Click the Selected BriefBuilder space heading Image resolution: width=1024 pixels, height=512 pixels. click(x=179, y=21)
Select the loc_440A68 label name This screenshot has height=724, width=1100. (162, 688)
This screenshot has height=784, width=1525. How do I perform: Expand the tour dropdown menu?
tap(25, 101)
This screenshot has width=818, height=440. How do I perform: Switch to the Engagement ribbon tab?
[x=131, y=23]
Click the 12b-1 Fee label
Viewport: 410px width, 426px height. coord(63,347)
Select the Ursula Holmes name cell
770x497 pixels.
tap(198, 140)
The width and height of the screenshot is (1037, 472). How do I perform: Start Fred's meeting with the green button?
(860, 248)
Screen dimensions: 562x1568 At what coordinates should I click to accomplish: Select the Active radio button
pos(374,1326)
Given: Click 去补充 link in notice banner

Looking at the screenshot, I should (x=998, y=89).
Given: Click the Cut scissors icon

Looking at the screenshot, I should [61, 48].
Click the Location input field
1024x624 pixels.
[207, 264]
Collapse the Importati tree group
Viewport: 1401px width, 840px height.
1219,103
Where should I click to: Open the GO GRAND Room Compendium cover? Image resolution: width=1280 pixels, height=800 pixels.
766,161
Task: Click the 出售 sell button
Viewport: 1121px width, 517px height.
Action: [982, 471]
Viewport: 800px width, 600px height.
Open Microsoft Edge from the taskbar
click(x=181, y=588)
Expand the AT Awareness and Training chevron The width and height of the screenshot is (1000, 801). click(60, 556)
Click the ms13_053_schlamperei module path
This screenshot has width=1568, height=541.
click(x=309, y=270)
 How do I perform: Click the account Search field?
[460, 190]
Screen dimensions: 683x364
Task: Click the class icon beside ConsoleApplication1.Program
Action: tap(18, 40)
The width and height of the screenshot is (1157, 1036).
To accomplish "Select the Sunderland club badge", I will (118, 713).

☆ ☆ ☆ ☆ ☆

With nothing left out, copy the data above exactly.

* _THE COMPLETED TASK_:
Click the Selected BriefBuilder space heading Image resolution: width=1024 pixels, height=512 pixels. click(x=179, y=21)
Select the loc_440A68 label name This screenshot has height=724, width=1100. (162, 688)
This screenshot has height=784, width=1525. How do I perform: Expand the tour dropdown menu?
tap(25, 101)
This screenshot has width=818, height=440. How do I perform: Switch to the Engagement ribbon tab?
[x=131, y=23]
Click the 12b-1 Fee label
Viewport: 410px width, 426px height. coord(63,347)
Select the Ursula Holmes name cell
770x497 pixels.
tap(198, 140)
The width and height of the screenshot is (1037, 472). How do I perform: Start Fred's meeting with the green button?
(860, 248)
Screen dimensions: 562x1568 At what coordinates should I click to accomplish: Select the Active radio button
pos(374,1326)
Given: Click 去补充 link in notice banner

Looking at the screenshot, I should (x=998, y=89).
Given: Click the Cut scissors icon

Looking at the screenshot, I should [61, 48].
Click the Location input field
1024x624 pixels.
[207, 264]
Collapse the Importati tree group
Viewport: 1401px width, 840px height.
1219,103
Where should I click to: Open the GO GRAND Room Compendium cover? Image resolution: width=1280 pixels, height=800 pixels.
766,161
Task: Click the 出售 sell button
Viewport: 1121px width, 517px height.
Action: [982, 471]
Viewport: 800px width, 600px height.
Open Microsoft Edge from the taskbar
click(x=181, y=588)
Expand the AT Awareness and Training chevron The width and height of the screenshot is (1000, 801). click(60, 556)
Click the ms13_053_schlamperei module path
This screenshot has width=1568, height=541.
click(x=309, y=270)
 How do I perform: Click the account Search field?
[460, 190]
Screen dimensions: 683x364
Task: Click the class icon beside ConsoleApplication1.Program
Action: tap(18, 40)
The width and height of the screenshot is (1157, 1036).
To accomplish "Select the Sunderland club badge", I will (118, 713).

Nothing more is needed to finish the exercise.